TARGET_ECS_IP=x.x.x.x
BASE_DIR="/root/sbtest"
log_name=$1
OUTPUT_DIR=$BASE_DIR/$log_name
mysql_cmd="mysql -h$TARGET_ECS_IP -utest -P3306 -ptest123"
MONITOR_SQL="SELECT name, count FROM INFORMATION_SCHEMA.INNODB_METRICS WHERE name like 'buffer_flush%';"

while true
do
    echo "$MONITOR_SQL" | $mysql_cmd | ts >> $OUTPUT_DIR
    sleep 1
done
"

Suggested fix:
1. Maybe we can fix this bug by handling the unexpected situation of `pct_for_lsn > 30 && page_cleaner->slots[i].n_pages_requested / sum_pages_for_lsn == 1`???

2. Add a monitor to the exact value of innodb_flush_pages(sum the page_cleaner->slots[i].n_pages_requested), and make sure it is close to `buffer_flush_n_to_flush_requested`.

HI Mr. Wang,

Thank you for your bug report.

We have managed to repeat partially  the behaviour that you reported. That might be because we always test on the server that is optimally configured.

Hence, repeating fully the  behaviour on sub-optimally configured server should not be a problem.

However, we do not think that this is a bug.
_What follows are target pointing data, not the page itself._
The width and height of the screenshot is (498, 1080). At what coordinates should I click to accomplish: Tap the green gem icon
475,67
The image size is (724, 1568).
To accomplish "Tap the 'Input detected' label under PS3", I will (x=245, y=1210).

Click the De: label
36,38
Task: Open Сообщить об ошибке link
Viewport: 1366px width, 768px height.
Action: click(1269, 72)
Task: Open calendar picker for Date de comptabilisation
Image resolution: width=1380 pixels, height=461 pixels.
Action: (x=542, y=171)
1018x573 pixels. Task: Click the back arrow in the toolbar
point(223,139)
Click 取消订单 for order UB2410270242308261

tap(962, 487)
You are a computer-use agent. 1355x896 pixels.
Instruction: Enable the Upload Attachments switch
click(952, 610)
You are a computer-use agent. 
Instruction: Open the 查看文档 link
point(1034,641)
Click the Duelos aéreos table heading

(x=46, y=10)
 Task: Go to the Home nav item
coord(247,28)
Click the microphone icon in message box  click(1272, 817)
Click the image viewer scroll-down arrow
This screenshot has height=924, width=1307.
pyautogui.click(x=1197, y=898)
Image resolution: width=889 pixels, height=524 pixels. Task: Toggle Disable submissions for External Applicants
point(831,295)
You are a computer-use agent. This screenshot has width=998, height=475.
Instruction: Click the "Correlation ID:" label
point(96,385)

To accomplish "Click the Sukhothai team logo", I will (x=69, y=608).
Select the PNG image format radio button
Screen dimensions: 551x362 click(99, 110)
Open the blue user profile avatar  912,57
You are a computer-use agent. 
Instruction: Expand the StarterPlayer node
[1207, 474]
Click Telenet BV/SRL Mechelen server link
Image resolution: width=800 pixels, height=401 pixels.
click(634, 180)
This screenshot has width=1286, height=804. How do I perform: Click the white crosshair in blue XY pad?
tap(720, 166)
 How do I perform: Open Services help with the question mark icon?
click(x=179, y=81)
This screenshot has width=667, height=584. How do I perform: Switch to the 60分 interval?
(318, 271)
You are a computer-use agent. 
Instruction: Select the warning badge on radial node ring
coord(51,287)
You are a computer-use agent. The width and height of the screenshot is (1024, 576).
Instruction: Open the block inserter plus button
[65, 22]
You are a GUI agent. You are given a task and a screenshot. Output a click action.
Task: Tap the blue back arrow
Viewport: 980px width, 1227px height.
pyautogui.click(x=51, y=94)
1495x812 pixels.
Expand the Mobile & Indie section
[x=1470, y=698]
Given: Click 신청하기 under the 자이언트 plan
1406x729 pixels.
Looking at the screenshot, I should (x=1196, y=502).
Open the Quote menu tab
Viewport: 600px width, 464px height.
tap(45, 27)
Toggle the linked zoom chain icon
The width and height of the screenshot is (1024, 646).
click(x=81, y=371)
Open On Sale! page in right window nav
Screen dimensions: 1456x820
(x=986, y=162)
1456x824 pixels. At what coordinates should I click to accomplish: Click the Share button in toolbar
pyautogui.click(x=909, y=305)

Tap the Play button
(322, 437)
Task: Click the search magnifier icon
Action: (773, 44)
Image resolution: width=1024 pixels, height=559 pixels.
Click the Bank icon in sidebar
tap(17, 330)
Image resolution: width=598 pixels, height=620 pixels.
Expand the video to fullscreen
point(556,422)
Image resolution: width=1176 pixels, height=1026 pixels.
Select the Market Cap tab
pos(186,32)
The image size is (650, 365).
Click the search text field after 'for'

This is not even a performance improvement report, since the performance improvement during crash recovery is far, far less important compared to the success of the crash recovery.

This ls, however,  a great feature request.

Verified as a feature request for the versions 8.0 and all higher versions.